Оригинал интервью: Журнал «Деловой квадрат» — «Эволюцимя терроризма»
«Исламское государство» (ИГ)*, с которым сейчас борются в Сирии и Ираке, – это террористическая группировка четвертого поколения. О том, чем она отличается от предшественников и на чем вообще держится терроризм, наш очередной разговор с профессором МГУ имени М.В. Ломоносова, членом научного совета при Совете безопасности РФ Андреем Манойло.
——
*звездочкой помечены организации, запрещенные в России
– Андрей Викторович, мы постоянно слышим о нарастающей террористической угрозе, которая касается всех и каждого. Так ли это на самом деле? Какие цели преследуют террористы? И почему этот процесс продолжается, несмотря на все усилия международного сообщества?

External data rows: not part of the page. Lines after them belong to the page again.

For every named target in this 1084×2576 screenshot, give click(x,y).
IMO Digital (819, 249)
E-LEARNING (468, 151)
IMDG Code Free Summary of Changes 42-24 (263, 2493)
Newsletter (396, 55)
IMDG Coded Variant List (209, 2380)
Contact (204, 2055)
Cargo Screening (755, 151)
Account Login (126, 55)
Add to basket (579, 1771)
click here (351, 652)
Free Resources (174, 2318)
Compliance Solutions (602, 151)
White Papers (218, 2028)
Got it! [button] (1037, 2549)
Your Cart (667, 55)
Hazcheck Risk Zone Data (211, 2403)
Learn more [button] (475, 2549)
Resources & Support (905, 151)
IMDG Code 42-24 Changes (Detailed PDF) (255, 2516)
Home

– Терроризм – явление объективное. В его основе лежит социальный фактор, поэтому искоренить терроризм нельзя, но это не означает, что с ним нельзя эффективно бороться. Террористические атаки всегда политически обоснованы и нацелены, в первую очередь, на правящие элиты тех стран, которые террористы пытаются запугать или принудить к исполнению своей воли. При этом важно понимать, что терроризм не может существовать сам по себе. У террористических группировок обязательно есть внешние источники финансирования, потому что без поддержки извне они не в состоянии действовать и развиваться даже в домашних регионах – там, где население в определенной степени симпатизирует их лозунгам и целям, которые они преследуют.
Когда терроризм начинает расцветать, это, как правило, связано не с личными амбициями главарей группировок, а с обострившейся борьбой за передел сфер влияния между международными игроками. Террористы всегда используются в большой игре между странами, которые претендуют на влияние в определенном регионе и пытаются укрепить его за счет прямой или косвенной экспансии. Терроризм – это инструмент в борьбе легальных политических сил, который всегда обслуживает чьи-то внешнеполитические интересы.
– Кого мы должны «благодарить» за то, что террористы не испытывают проблем с деньгами, на которые закупается оружие и нанимаются боевики?
– Если мы зададимся вопросом, кто финансирует террористов на Ближнем Востоке, то в первую очередь выйдем на монархии Персидского залива. Ту же Саудовскую Аравию. Недавно был скандал с Катаром, который арабские государства напрямую обвинили в финансировании и поддержке терроризма. Катар, в отличие от других монархий, фактически предоставил свою банковскую систему для обслуживания финансовых операций террористических группировок, стал для них банкиром. Сейчас ему поставили это в вину, хотя об этом было известно и год, и два года назад, – такую деятельность скрыть невозможно.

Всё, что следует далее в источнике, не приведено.